## SOURCE DATA
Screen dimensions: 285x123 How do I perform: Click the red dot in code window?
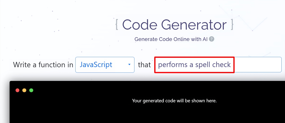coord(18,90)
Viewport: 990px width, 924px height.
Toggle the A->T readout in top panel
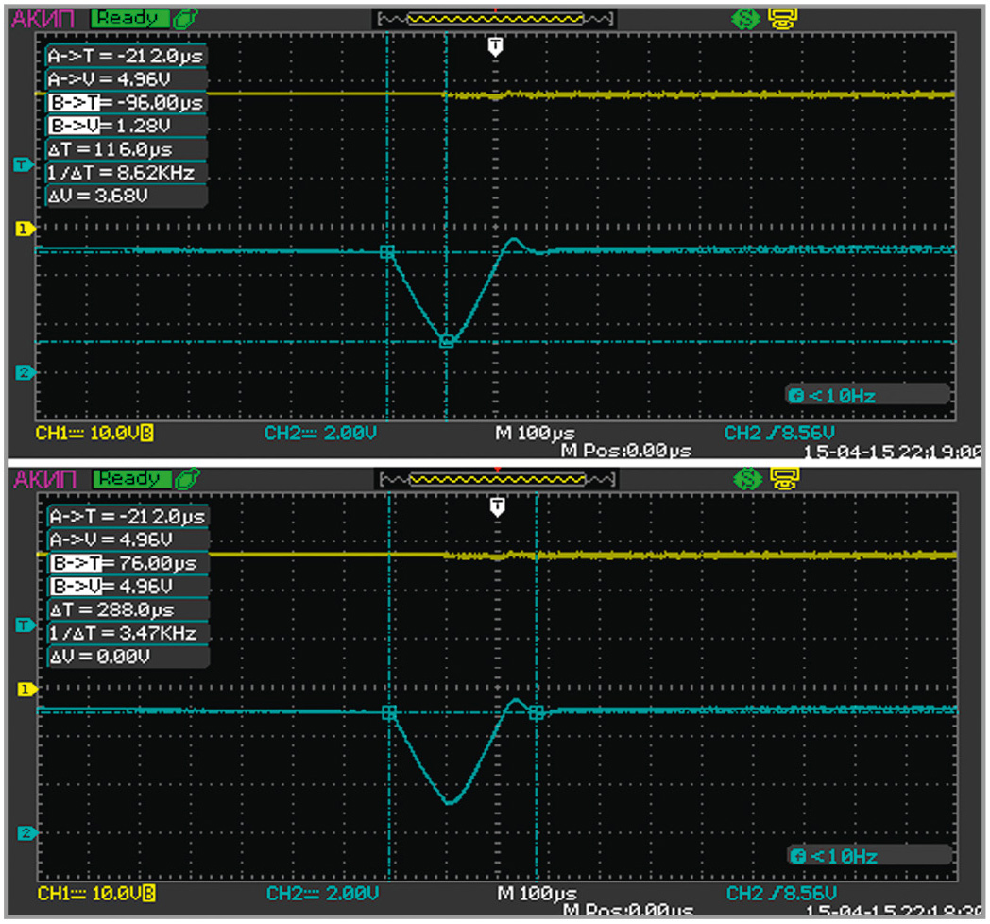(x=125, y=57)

## WHAT IS BEING ASKED
Rewrite all of the records above with each request line unchanged, but scale every coordinate in the answers by 0.8 and round to whole numbers, with halves rounded up. Leave the pictures out of your version.

## TASK SOLUTION
Screen dimensions: 285x123 How do I perform: Click the red dot in code window?
coord(14,72)
Viewport: 990px width, 924px height.
Toggle the A->T readout in top panel
(x=100, y=46)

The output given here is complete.